GPT-4 and the First Real Pair-Programming AI
· Jerwin Arnado
Archive note: this is a backdated post, written years later while rebuilding this site. It’s dated to the moment it covers, but the hindsight is real.
OpenAI released GPT-4 on March 14, and after ten days of using it through ChatGPT Plus, I’m retiring the hedge from January’s post. The 3.5-era model was a brilliant autocomplete with a gambling problem. This one is something closer to a colleague.
What changed, concretely
Benchmarks (bar exam, 90th percentile, etc.) make headlines; the working differences make converts:
- It holds a system in its head. GPT-3.5 answered question-by-question, goldfish-style. GPT-4 tracks a multi-file Laravel feature across a long conversation — the migration, the model, the form request, the policy, the test — and keeps them consistent. Pair-programming requires shared context; this is the first model that maintains one.
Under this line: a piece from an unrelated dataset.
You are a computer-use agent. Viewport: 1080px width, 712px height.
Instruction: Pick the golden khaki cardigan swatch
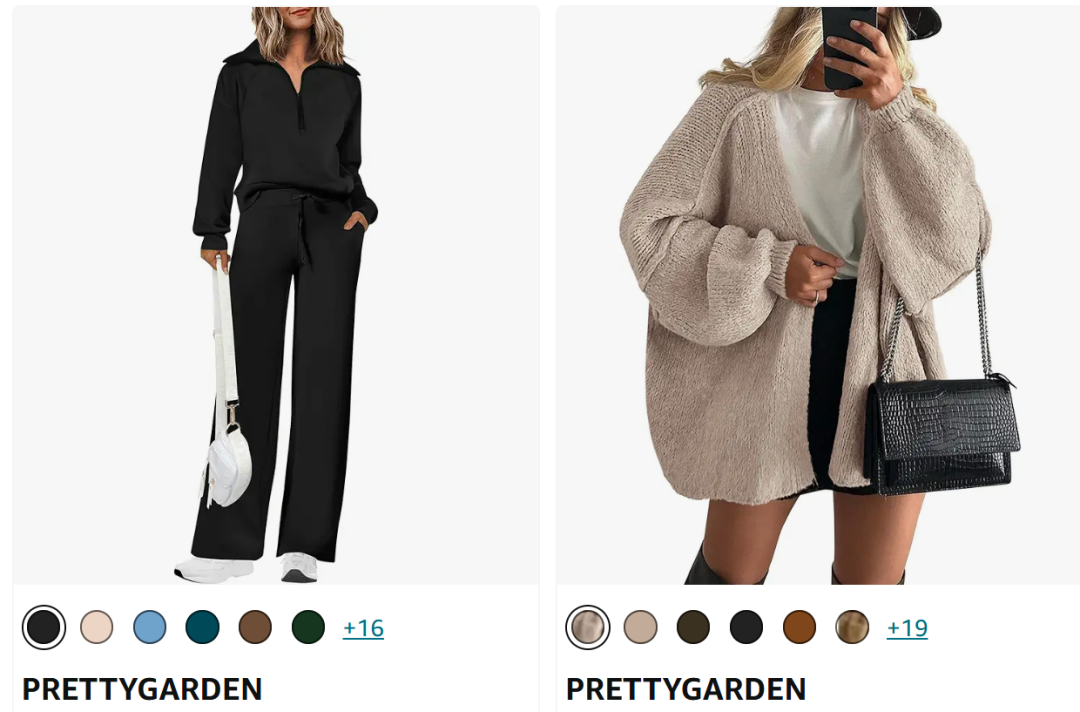pyautogui.click(x=852, y=627)
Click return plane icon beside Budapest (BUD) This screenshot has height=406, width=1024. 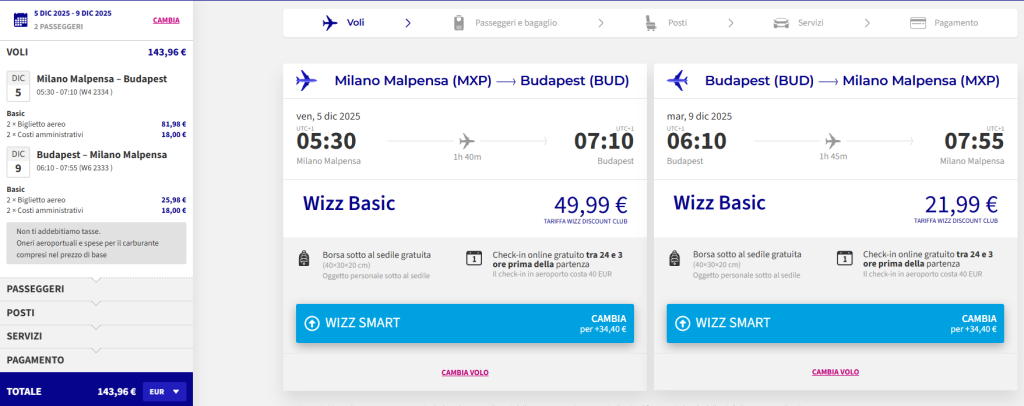coord(677,81)
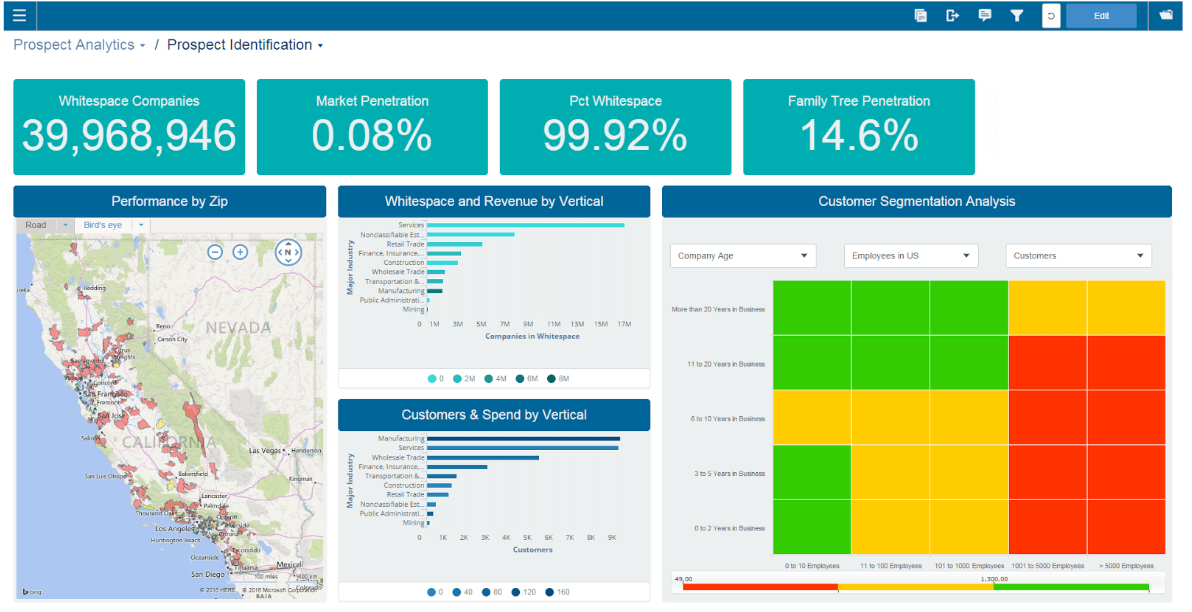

- It pushes back, correctly. I deliberately fed it flawed approaches I’d seen in real code review: an N+1 disguised by a loop, a race condition in a balance check. The old model would politely implement the bug. GPT-4, more often than not, flags it — “this works, but under concurrent requests…” That’s the difference between an intern who agrees with everything and a peer.
- Hallucinations dropped from constant to occasional — which is more dangerous, not less. With 3.5 you verified everything by reflex. With GPT-4 the failure rate is low enough to build false trust, then it invents a config option with absolute fluency at the worst possible moment. New tool discipline: the more plausible the output, the more the unusual claims deserve checking.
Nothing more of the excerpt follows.